Historiador de Arquitectura
Associação
cívica desencadeia acção popular em tribunal contra o “mono do Rato”
Ana Henriques
14/04/2011
Iniciativa do
movimento Salvem o Largo do Rato pede a anulação do licenciamento de imóvel
projectado por Frederico Valsassina e Manuel Aires Mateus
O polémico
projecto para construir um edifício de grandes proporções num dos cantos do
Largo do Rato sofreu novo revés: uma associação cívica desencadeou uma acção
popular destinada a anular o licenciamento camarário da obra, que ainda não
arrancou.
A recém-criada
associação Salvem o Largo do Rato argumenta que a Câmara de Lisboa violou
normas legais ao permitir, no topo da Rua do Salitre, a construção de um imóvel
que “motivou a repulsa da população de Lisboa”, ao ponto de o projecto ter
ficado conhecido como “mono do Rato”. Foi entregue na Assembleia da República
uma petição contra o edifício com mais de 5000 assinaturas. “Actos
administrativos ilegais (...) resultaram no licenciamento de uma edificação que
na sua inserção urbana se traduz numa violenta afronta a vários normativos do
Plano Director Municipal de Lisboa”, refere a acção popular.
São vários os
exemplos apresentados ao Tribunal Administrativo do Círculo de Lisboa: no Largo
do Rato “predominam edifícios com uma altura média entre os nove e os dez
metros”, mas “o projecto de arquitectura aprovado permite que a nova construção
venha a ter uma altura superior a 17”; o projecto “viola grosseiramente” a
regra que limita a altura máxima de um edifício consoante a largura das ruas
confinantes; e até a largura prevista para a empena do imóvel “aproximase dos
39 metros”, quando, segundo a associação, não podia ir além dos 15.

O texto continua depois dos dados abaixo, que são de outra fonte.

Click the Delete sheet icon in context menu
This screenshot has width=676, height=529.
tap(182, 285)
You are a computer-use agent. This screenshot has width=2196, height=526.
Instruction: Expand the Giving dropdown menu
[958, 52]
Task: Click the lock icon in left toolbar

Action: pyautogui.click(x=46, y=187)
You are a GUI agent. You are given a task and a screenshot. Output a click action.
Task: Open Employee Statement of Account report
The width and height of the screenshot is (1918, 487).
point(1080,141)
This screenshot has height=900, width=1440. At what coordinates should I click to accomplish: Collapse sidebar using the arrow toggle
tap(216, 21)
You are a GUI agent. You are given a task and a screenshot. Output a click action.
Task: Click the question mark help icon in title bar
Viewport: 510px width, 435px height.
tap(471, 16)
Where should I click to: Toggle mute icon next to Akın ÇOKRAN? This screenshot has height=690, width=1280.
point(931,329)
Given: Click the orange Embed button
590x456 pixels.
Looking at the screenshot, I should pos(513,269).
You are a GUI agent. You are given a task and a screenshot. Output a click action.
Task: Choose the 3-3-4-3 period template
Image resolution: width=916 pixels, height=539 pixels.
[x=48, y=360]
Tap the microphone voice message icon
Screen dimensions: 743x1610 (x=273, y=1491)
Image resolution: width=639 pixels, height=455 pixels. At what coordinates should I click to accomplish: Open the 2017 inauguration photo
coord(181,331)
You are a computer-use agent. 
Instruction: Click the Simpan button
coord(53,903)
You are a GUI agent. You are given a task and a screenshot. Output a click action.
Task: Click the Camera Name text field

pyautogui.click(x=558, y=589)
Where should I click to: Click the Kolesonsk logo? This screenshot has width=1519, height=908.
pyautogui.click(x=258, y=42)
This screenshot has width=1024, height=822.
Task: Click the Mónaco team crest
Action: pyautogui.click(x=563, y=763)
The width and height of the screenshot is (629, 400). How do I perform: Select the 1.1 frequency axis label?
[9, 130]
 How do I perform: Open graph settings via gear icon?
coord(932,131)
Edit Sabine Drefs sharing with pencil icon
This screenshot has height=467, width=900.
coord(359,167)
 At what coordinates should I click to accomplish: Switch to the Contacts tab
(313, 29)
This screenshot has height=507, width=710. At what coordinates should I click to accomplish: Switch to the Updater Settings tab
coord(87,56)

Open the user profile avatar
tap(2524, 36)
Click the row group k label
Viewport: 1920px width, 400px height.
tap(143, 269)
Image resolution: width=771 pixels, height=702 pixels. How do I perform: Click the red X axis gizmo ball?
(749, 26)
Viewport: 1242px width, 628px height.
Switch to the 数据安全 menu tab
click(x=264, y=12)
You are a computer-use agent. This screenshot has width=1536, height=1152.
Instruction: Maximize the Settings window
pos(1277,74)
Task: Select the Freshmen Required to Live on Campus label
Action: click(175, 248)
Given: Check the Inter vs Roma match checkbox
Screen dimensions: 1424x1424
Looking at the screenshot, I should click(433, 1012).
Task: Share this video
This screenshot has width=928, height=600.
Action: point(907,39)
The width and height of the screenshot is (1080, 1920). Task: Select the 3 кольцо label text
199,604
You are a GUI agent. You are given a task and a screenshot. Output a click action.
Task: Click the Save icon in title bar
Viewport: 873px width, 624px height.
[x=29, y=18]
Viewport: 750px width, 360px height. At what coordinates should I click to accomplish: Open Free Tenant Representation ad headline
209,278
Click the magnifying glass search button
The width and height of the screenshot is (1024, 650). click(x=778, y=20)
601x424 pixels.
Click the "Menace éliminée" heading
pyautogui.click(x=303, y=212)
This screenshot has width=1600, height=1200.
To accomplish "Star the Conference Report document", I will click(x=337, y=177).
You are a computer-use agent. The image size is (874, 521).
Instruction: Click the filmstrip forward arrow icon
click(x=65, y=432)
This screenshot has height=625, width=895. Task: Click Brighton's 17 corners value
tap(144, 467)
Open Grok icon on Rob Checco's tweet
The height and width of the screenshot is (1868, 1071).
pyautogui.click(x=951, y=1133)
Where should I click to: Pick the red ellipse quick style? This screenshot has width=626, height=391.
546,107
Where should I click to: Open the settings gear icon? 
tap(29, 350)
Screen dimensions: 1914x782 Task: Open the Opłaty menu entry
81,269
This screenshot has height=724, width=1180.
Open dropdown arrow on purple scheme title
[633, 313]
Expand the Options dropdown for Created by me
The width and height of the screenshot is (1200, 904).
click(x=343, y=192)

Consequências? “O prédio cria uma barreira perpendicular” relativamente aos
edifícios vizinhos, “eliminando a possibilidade de insolação e ventilação
naturais”. Ou seja, o edifício “não é apto para habitação”, porque “irá
condenar a uma situação de insalubridade não só os logradouros confinantes” –
os quintais dos outros prédios – como também os próprios edifícios, uma vez que
ficarão à sombra após o meio-dia e sem qualquer possibilidade de arejamento
natural”.
Por fim, a
associação critica a opção de “transformar a parte nobre da cidade num
desencanto de betão”, apesar do valor patrimonial de vários imóveis próximos. A
cinco metros dali fica o chafariz do Rato, classificado como monumento
nacional. Com a sua “fachada monolítica (...) com acabamentos em lioz e vidro”,
o projecto de Frederico Valsassina e Manuel Aires Mateus “traduz-se numa total
ruptura estética e urbanística com a malha e edifícios envolventes”.
Licenciado pela
primeira vez pela Câmara de Lisboa em 2005, o projecto para um bloco de
apartamentos no Largo do Rato acabou por ser rejeitado pela mesma autarquia
três anos depois. Os seus promotores imobiliários foram então para tribunal
para fazer valer os seus direitos. Já em 2010 o município entrou em negociações
com os promotores para aprovar outra vez o projecto, o que veio de facto a
acontecer. O PÚBLICO tentou, sem sucesso, obter um comentário do vereador do Urbanismo,
Manuel Salgado, ao surgimento desta acção popular.